Before leaving work, I read that McCain continued to allow his audience to shout "terrorist" and "traitor" and "kill him! -- and that his henchmen were blaming Obama for the crowds baying for his blood. I was thinking that McCain has crossed the line into demagoguery -- and, with the threat of violence, fascism. When you demonize your opponent -- painting him as an outsider, a friend of the country's enemies, an exotic unknown with a hidden agenda -- that's demagoguery. When your supporters call for blood and you don't stop them, that's fascism. When your henchman say that the target of those calls for violence himself incited the rage, that's fascism.
But this afternoon, McCain took several steps back. In Lakeville, MN, Ana Marie Cox reports, he faced down supporters drunk on fear and hatred of Obama -- several times:
And then later, again, someone dangled a great big piece of low-hanging fruit in front of McCain: "I'm scared to bring up my child in a world where Barack Obama is president."
McCain replies, "Well, I don't want him to be president, either. I wouldn't be running if I did. But," and he pauses for emphasis, "you don't have to be scared to have him be President of the United States." A round of boos.....[snip]
...he just snatched the microphone out the hands of a woman who began her question with, "I'm scared of Barack Obama... he's an Arab terrorist...""No, no ma'am," he interrupted. "He's a decent family man with whom I happen to have some disagreements."
We've reached the point where McCain's erratic swings are good news -- he won't go straight down Demagogue Road. We're witnessing psychomachia -- or pardon the expression, jihad -- in a man who's selling himself as "a cool hand at the tiller."
Ever since he launched unleashed the whirlwind of personal attack, it's been two steps forward and one step back. The war is within his camp, as well as within himself. Today's WSJ reported on the in-house debate:
The McCain campaign released a new video attacking Sen. Obama for his contacts with Williams Ayers, a former member of the Weather Underground, a radical group tied to bombings during the Vietnam War era. Mr. Ayers is now a professor and a figure in mainstream Chicago politics.
But Sen. McCain vetoed proposals to attack the Illinois senator for his 20 years as a member of the church led by Rev. Wright, whose harsh comments about racism in America and other issues created problems for Sen. Obama during the Democratic primary contest. Sen. Obama publicly severed ties with Rev. Wright earlier this year.
So McCain is holding back. Wright is far more toxic than Ayers. I know people from a full range of political persuasions who are troubled by Obama's 20-year bond with Wright. Focusing the campaign on guilt-by-association in the midst of a world financial meltdown remains despicable. But if you're going to go that way, focusing on Ayers rather than Wright is just dumb. Ayers is a relative outlier -- what career politician doesn't have an Ayers-level problem among the hundreds or thousands of people s/he has associated with? Wright, on the other hand, is part of Obama's intellectual history and by Obama's own account integral to his spiritual development.Sen. McCain has said Rev. Wright is off limits.

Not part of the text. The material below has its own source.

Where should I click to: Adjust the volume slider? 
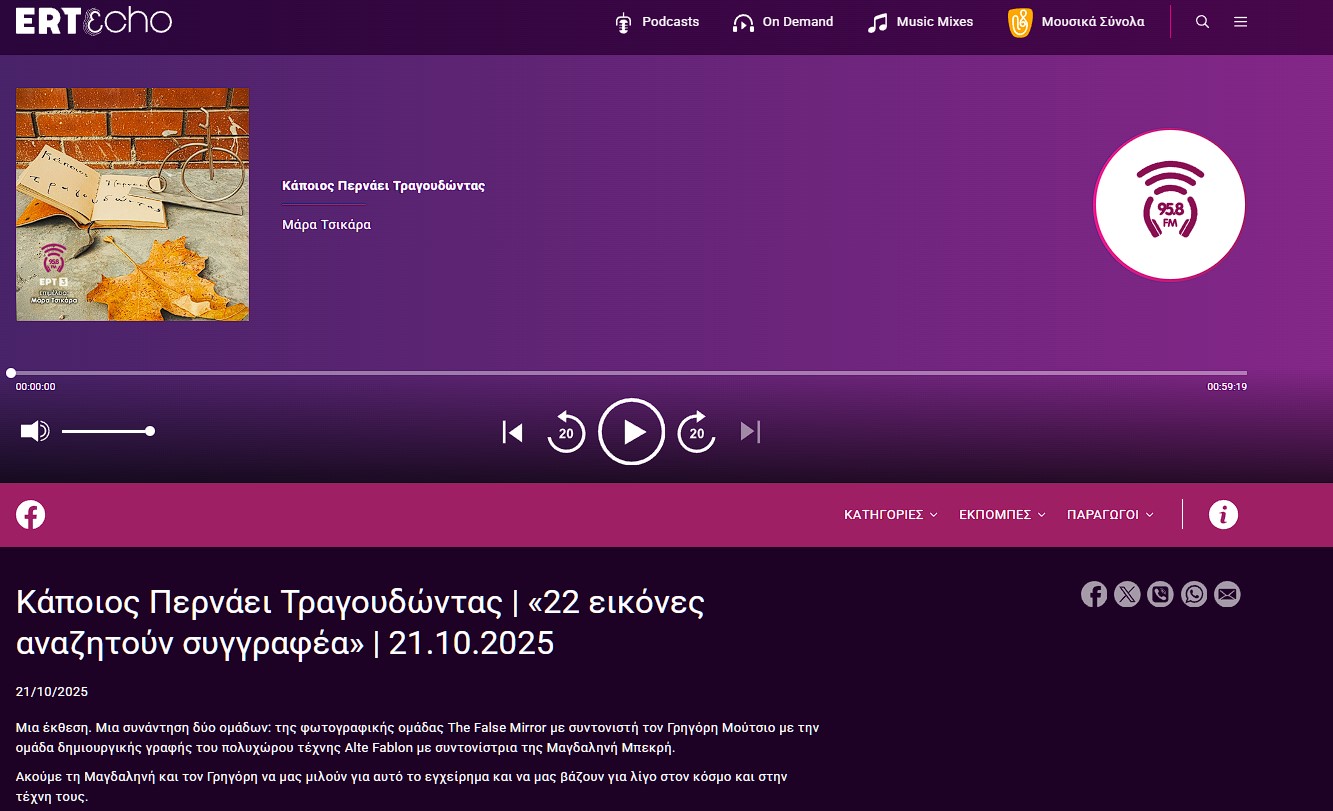pyautogui.click(x=106, y=431)
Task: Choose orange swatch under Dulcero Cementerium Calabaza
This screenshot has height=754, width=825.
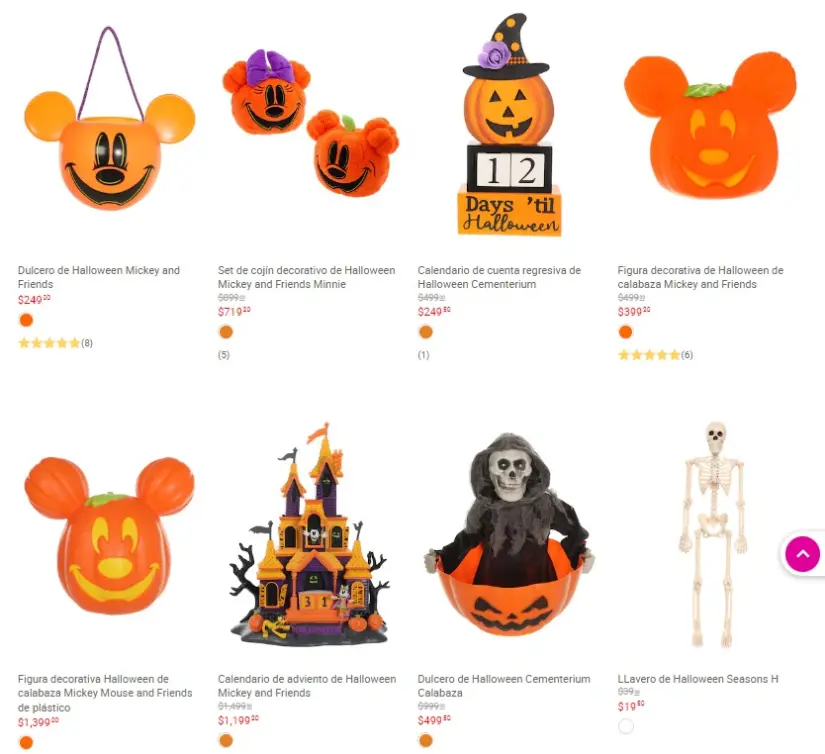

That decision, and the worry that the campaign could open itself to accusations of racism, has kept Rev. Wright out of their strategy.
One McCain senior adviser said the difference between Mr. Ayers and Rev. Wright isn't race, it's religion. "It's not appropriate to attack someone's faith," he said.
Which way will McCain swing at last? Will the mea culpa that Joe Klein predicted come before election day rather than after? Will he embrace the press in a warm bear hug, shower Obama with personal praise, and slam him for proposing a trillion dollars in new spending and premature withdrawal from Iraq, as he has every right to do? Or will he pitch himself down the path of all-out character assassination?
Watching the war within would be exciting theater, if it weren't so terrifying.
Indeed, I am surprised at the McCain campaign's focus on Ayers as their prime tactic. It is probably the weakest attack available in terms of digging up something on Obama to attack his character.
ReplyDeleteIt's also quite a simple matter for people to understand. It's not complicated with much "he said, she said" or complicated dealings. That makes it easier to understand as being ridiculous.
Once a voter finds it to be a strained and ridiculous attack, it causes McCain to lose credibility. But because it appears to the voter that McCain believes this is his best, most solid attack, the voter will no longer give the benefit of the doubt to other attacks on Obama.